Pollution : où respire-t-on le mieux en Europe ?

Article publié le 31 janvier 2017
Article publié le 31 janvier 2017

Depuis quelques semaines, la pollution de l'air a atteint des niveaux record en Pologne. Mais fatalement, quand un pays européen respire mal, c'est tout le Vieux Continent qui tousse.
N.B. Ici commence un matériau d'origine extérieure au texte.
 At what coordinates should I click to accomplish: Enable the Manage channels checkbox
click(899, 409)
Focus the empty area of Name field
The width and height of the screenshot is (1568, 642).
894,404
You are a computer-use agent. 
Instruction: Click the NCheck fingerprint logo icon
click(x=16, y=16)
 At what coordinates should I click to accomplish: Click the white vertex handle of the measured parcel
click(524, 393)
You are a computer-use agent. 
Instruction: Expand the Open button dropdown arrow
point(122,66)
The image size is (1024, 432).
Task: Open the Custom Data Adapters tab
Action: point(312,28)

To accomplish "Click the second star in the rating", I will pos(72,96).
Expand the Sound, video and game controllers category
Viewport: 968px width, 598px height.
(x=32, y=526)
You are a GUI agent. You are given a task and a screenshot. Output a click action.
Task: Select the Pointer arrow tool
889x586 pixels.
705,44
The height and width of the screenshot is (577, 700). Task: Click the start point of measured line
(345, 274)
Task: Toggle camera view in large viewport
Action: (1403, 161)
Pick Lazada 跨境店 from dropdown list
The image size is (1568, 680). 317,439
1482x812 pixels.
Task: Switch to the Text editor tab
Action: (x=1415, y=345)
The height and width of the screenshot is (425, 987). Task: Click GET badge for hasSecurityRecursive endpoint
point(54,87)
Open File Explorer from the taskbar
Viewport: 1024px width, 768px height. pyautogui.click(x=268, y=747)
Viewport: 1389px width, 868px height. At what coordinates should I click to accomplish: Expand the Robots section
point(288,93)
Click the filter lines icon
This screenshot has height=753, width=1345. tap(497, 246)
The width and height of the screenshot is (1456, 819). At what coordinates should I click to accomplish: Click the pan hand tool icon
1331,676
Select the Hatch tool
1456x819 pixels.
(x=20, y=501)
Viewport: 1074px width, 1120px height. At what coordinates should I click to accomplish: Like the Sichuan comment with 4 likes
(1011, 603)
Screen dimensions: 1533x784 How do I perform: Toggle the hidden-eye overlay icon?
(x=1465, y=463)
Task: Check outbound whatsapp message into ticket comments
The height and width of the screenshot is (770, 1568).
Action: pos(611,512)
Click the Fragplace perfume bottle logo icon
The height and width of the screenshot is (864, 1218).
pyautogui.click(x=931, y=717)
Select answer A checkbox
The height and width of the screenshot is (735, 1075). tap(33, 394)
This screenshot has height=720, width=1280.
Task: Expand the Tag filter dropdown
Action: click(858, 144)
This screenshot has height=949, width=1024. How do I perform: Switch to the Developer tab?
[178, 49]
Quelle est la situation générale ? Changez d'air avec nos cartes interactives.

Sans compter quelques moments de répit, la Pologne est recouverte d'un smog depuis plusieurs semaines. Dans certaines villes, les seuils limite de pollution de l'air sont souvent largement dépassés. Des mesures sont ainsi prises pour lutter contre ce phénomène : les transports en commun sont gratuits, les villes émettent des avertissements, on déconseille à la population, et notamment aux enfants et aux personnes âgées, de sortir et de pratiquer des activités physiques. Cependant, ces mesures ne sont pas suffisantes,  et des activistes veulent une refonte du système : les installations de chauffage doivent être remplacées, les gens qui fument (quoi que ce soit) doivent être punis, il faut réduire le trafic automobile...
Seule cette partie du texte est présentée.